Hacker News new | ask | show | jobs
by microtonal 5079 days ago
But the shiny object that has my attention at present consists of low-voltage ARM-type chips running on tiny inexpensive systems that can be stacked together to do all kinds of interesting things for a fraction of the power my Intel Xeon uses

This sentiment is repeated very often, but has someone actually done the math (in the case you do temporarily need a lot of processing power)? E.g., the following post estimates the power use of a Raspberry Pi around 2W:

http://www.raspberrypi.org/phpBB3/viewtopic.php?f=2&t=60...

A recent Xeon or Core i7 is many times faster, and has the advantage of providing shared-memory parallelism (as opposed to a cluster of Pi's, where you have to distribute work over a 100MBit network).

Also, when he wants to save power, he shouldn't use a Xeon. Intel Core mobile CPUs, draw a relatively small amount of power as well. E.g. last time I measured my Mac Mini, it used 12W during normal use. And it's actually a usable desktop machine, in contrast to the Raspberry Pi.

1 comments

For power usage, a model like the one used by Parallax's Propeller microcontroller might be interesting: Propeller has 8 cores. The entire thing can be clocked up an down like on a modern x86 chip. But it's also possible to put cores to sleep individually, which reduces power consumption even further.

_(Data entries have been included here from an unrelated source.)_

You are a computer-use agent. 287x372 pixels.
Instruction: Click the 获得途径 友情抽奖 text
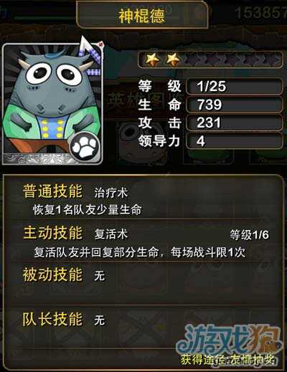tap(227, 361)
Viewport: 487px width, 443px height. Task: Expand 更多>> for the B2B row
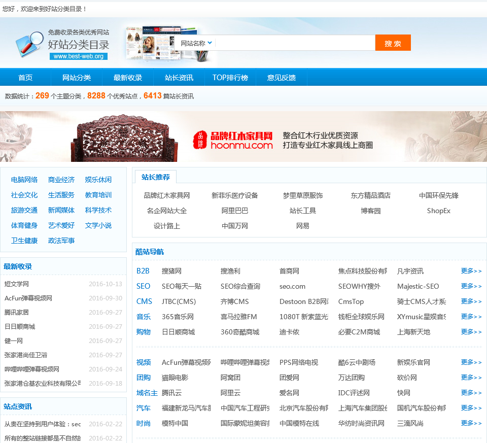(x=471, y=271)
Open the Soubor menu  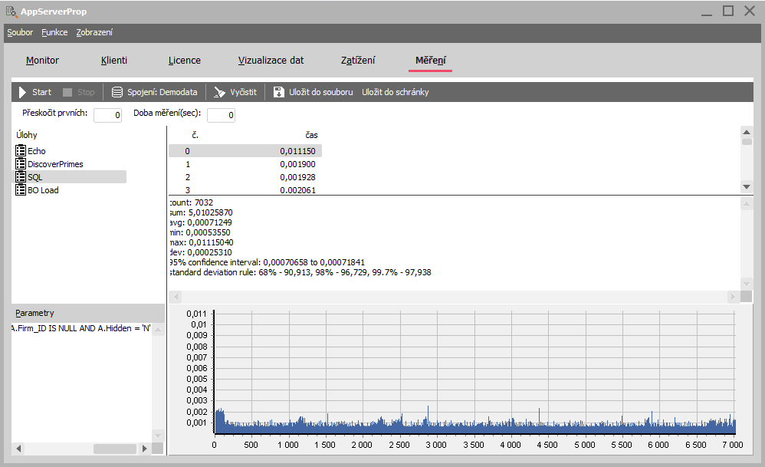[x=20, y=33]
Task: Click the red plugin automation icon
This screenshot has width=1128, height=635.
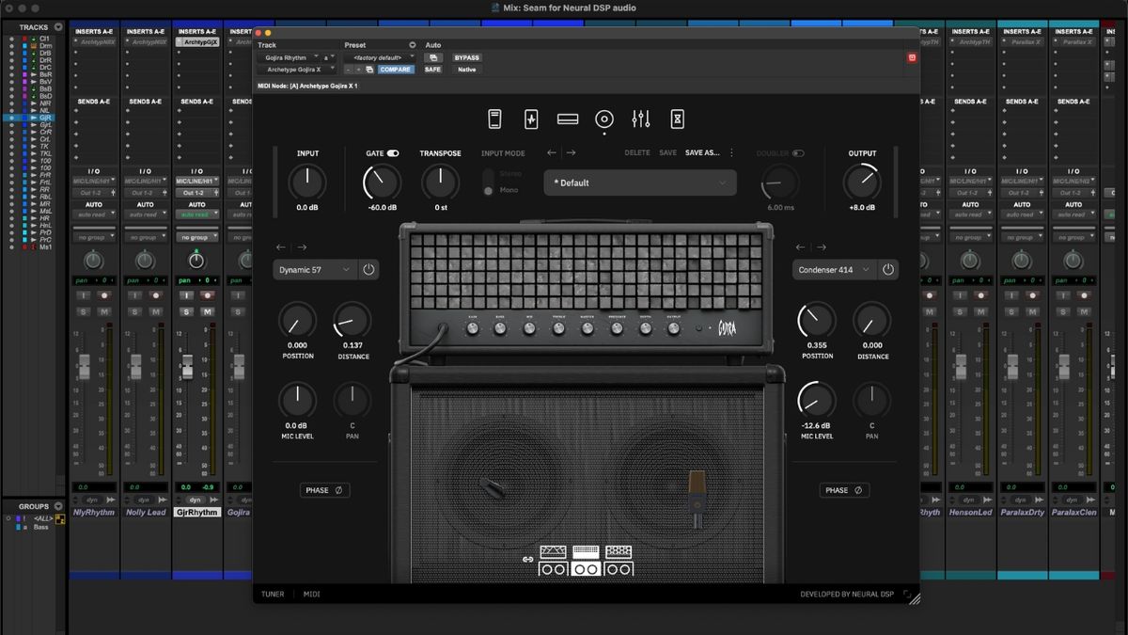Action: pos(911,57)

I'm not sure how good an example Raspberry Pi is, simply because it includes features like a GPU. A computer probably really only needs one of most of that kind of stuff, so it would make more sense to look at the power requirements for a bare ARM chip than for a complete computer built around it.

-- change of subject --

What I've been running into (including hard and repeatedly over the last few days) is that parallelizing workstation-end tasks without killing performance in the process is hard. Shared-memory parallelism in particular is painful, because with too many cooks in the kitchen they'll end up spend more time trying to not pour boiling water on each other than making food. For example, every time you hit a memory barrier all the cores that are working against that memory need to stop and consult the L3 cache or, worse yet, main memory. That introduces an enormous stall (Of course if you're in a situation where non-trivial parallelizing is worth the effort, any stall feels enormous.), so it needs to be avoided as much as possible. . . which tends to not be an easy thing to do if you're doing shared-memory parallelism. Because if it were trivial, then you'd probably have been able to get away with shared-nothing.

Now the "lots of tiny cores" approach gets more interesting when you can get away with a more shared-nothing approach like what the article suggests. But it comes at a big cost, which is that you're going to take a massive hit on the kind of performance you can get on tasks for which parallelism is infeasible, or for which you don't have any programmers who are good enough at parallelization to do it (effectively the same thing). In those situations, you're going to be stuck watching one lone core play "Little Engine that Could" while all the other cores are dozing off like the lazy bums they are.

Meanwhile it solves a problem that I'm not convinced really exists. Time-multiplexing relatively beefy CPUs is pretty much a solved problem. Less so if you need real-time, but for everyday use there's really not much need to segregate processes to different cores when pre-emptive multitasking has been around on consumer systems for decades.